Sebuah video yang diunggah oleh putrinya, Veronica Duterte, menunjukkan Duterte ditahan di ruang tunggu di Pangkalan Udara Villamor, Manila. Dalam video itu, ia terdengar mempertanyakan alasan penangkapannya.

“Apa hukumnya dan apa kejahatan yang saya lakukan? Saya dibawa ke sini bukan atas kemauan saya sendiri, melainkan kemauan orang lain. Anda harus bertanggung jawab sekarang atas perampasan kebebasan."

'Perang Lawan Narkoba'

Duterte menjabat sebagai Wali Kota Davao, kota metropolitan yang luas di selatan Filipina, selama 22 tahun dan menjadikannya salah satu kota teraman di negara itu dari kejahatan jalanan.

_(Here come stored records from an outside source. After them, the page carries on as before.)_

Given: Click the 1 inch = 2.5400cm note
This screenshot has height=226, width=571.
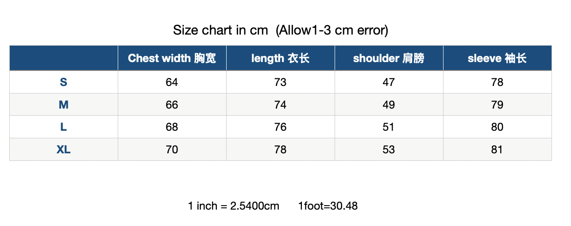Looking at the screenshot, I should click(x=234, y=206).
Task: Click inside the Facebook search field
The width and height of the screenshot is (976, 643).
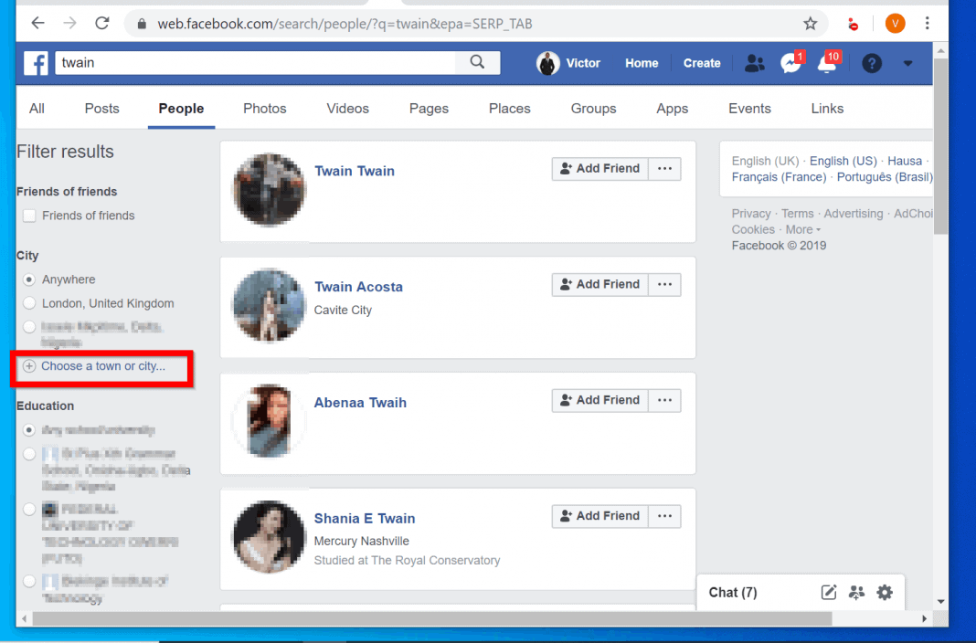Action: [x=256, y=63]
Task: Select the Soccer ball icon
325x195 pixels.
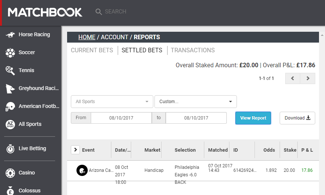Action: [10, 53]
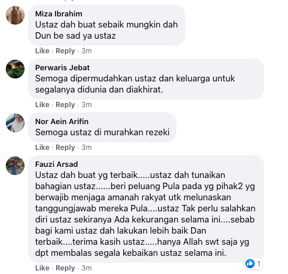Viewport: 288px width, 274px height.
Task: Like Nor Aein Arifin's comment
Action: click(x=42, y=148)
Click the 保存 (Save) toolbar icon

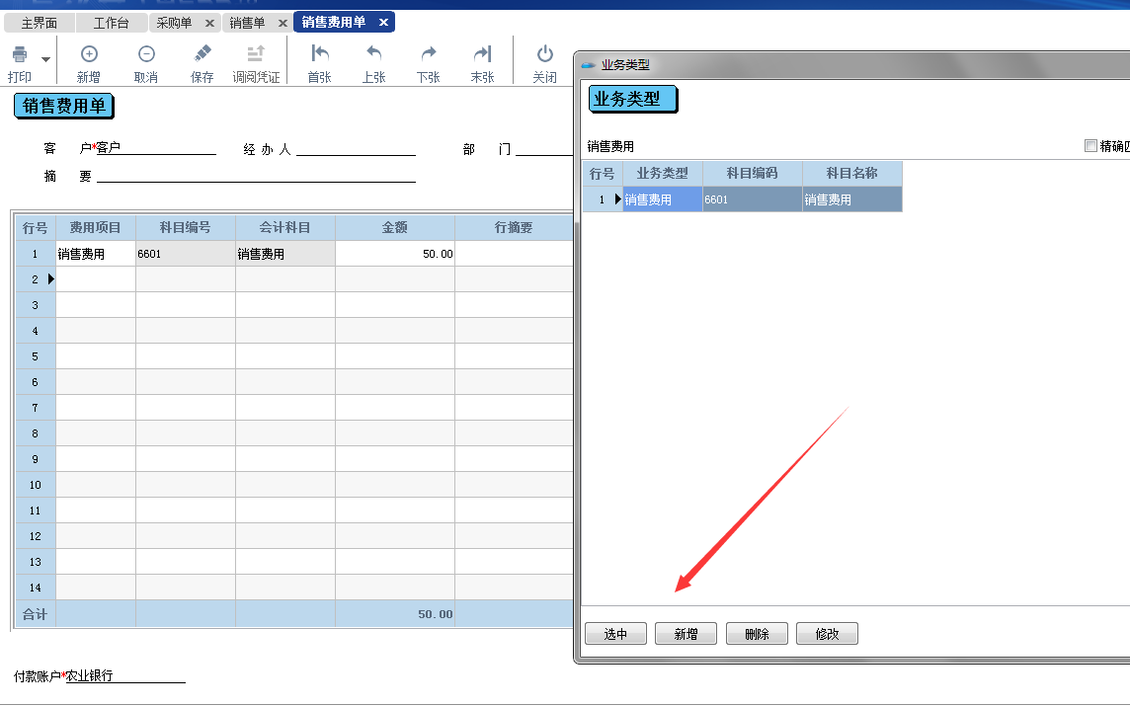click(x=202, y=55)
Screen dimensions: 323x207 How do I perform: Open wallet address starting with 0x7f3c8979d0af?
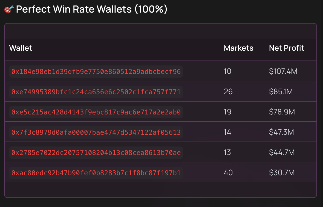[96, 133]
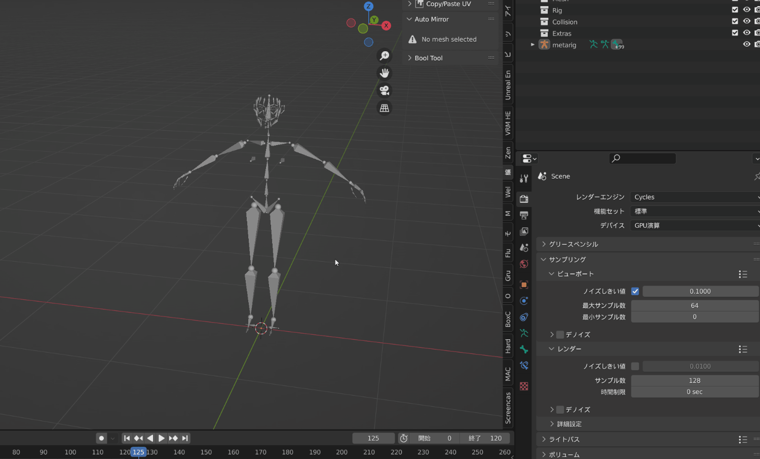Viewport: 760px width, 459px height.
Task: Enable the ノイズしきい値 checkbox under レンダー
Action: tap(635, 366)
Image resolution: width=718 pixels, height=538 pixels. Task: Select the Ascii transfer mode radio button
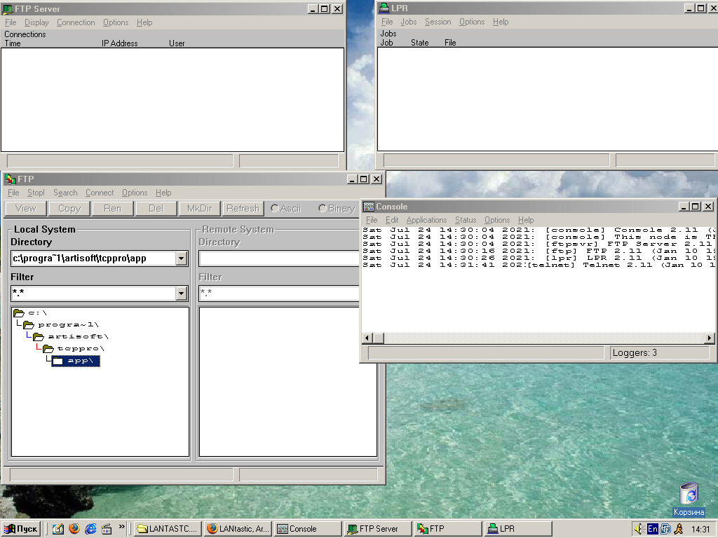click(275, 208)
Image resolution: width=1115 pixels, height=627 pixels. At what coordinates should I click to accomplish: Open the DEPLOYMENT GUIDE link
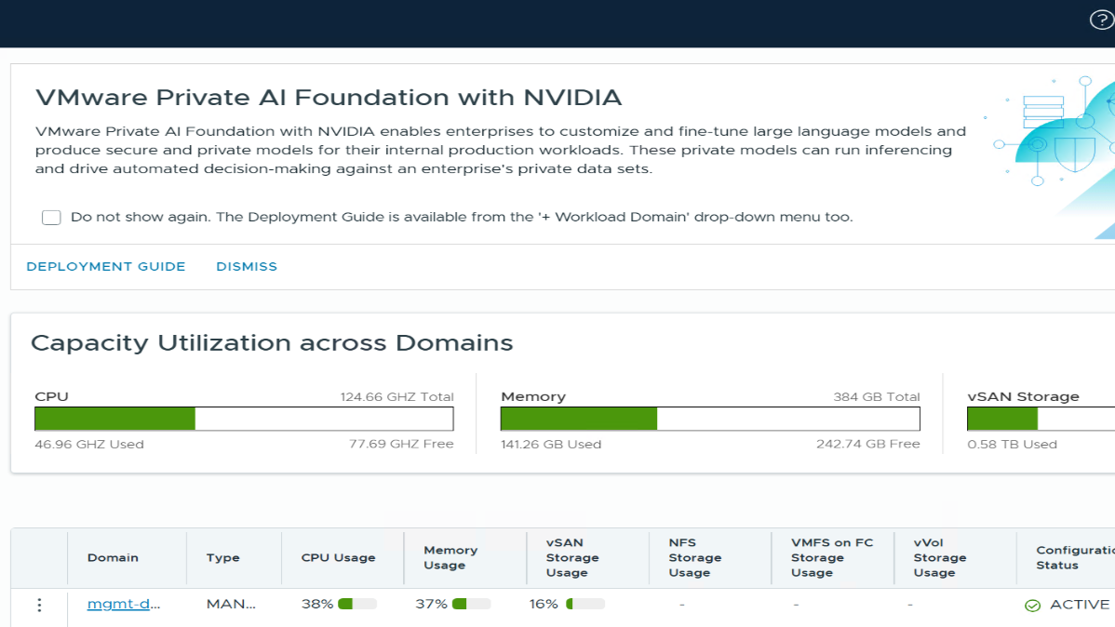(106, 266)
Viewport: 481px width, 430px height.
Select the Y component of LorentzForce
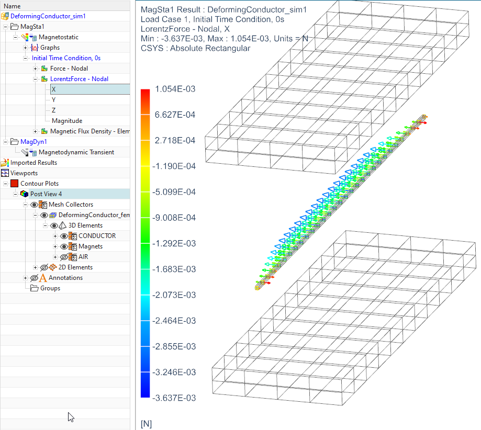coord(54,100)
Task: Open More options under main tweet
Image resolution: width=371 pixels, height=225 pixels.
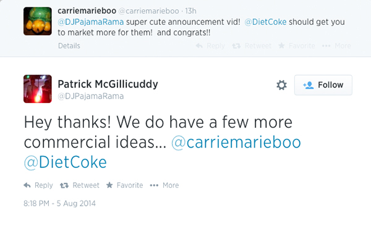Action: (x=164, y=185)
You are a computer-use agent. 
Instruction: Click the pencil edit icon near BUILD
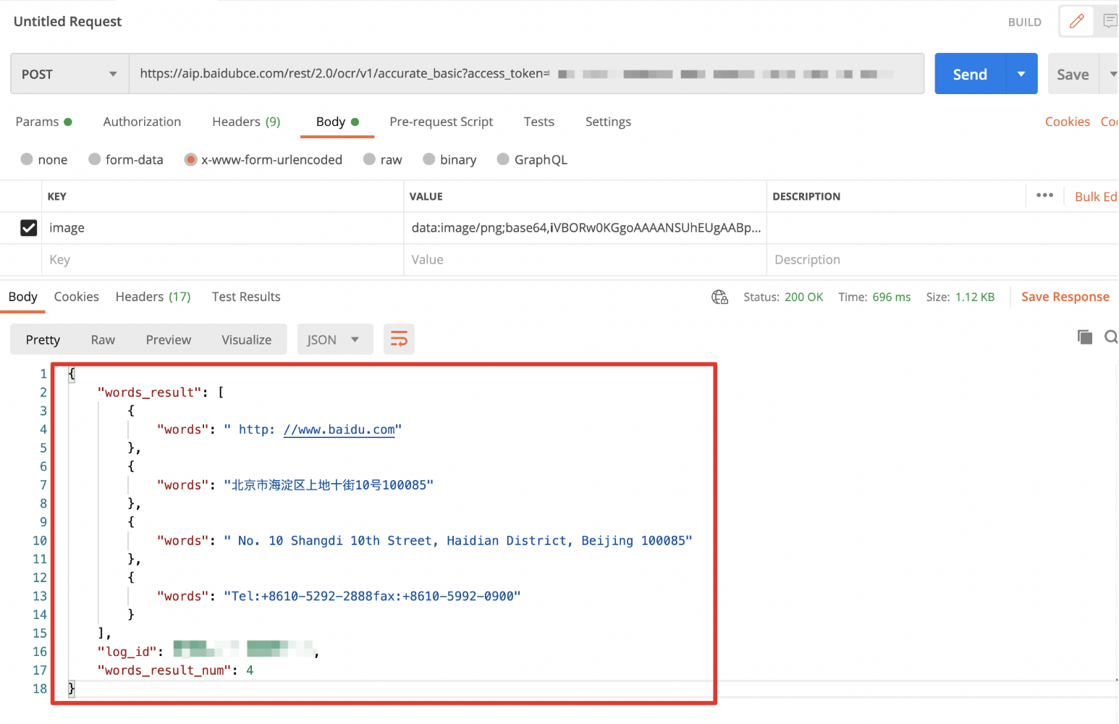1077,21
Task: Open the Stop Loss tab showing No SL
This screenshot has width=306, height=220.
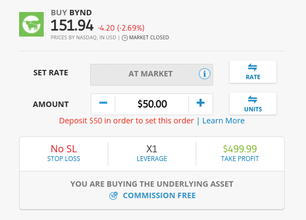Action: pyautogui.click(x=63, y=154)
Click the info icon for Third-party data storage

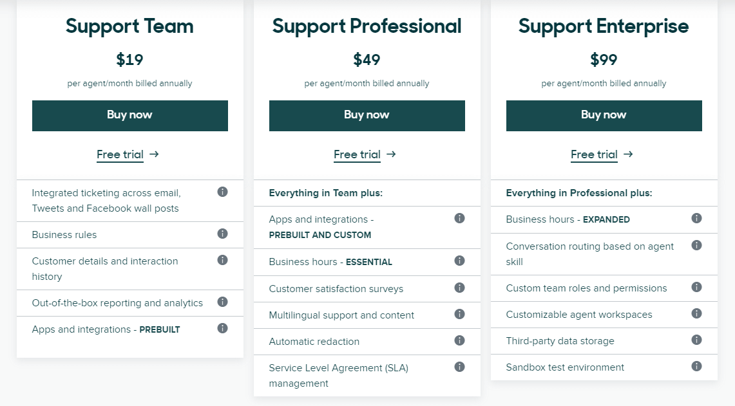tap(696, 340)
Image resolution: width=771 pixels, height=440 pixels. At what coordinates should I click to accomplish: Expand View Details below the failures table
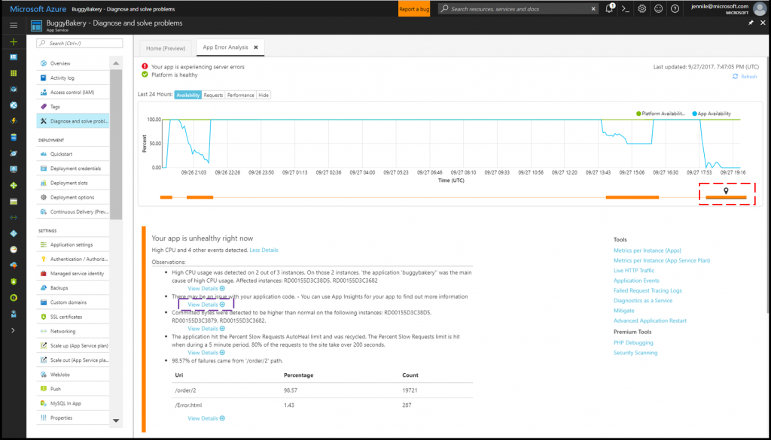(x=206, y=418)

Ia memanfaatkan reputasi Davao yang menjunjung tinggi perdamaian dan ketertiban, serta menampilkan dirinya sebagai politisi anti-kemapanan yang berbicara keras untuk memenangkan Pemilu 2016 dengan telak.

Dengan retorika yang berapi-api, ia mengerahkan pasukan keamanan untuk menembak mati para tersangka narkoba. Lebih dari 6.000 tersangka ditembak mati oleh polisi atau penyerang tak dikenal selama kampanyenya, tetapi kelompok hak asasi manusia mengatakan jumlahnya mungkin jauh lebih tinggi.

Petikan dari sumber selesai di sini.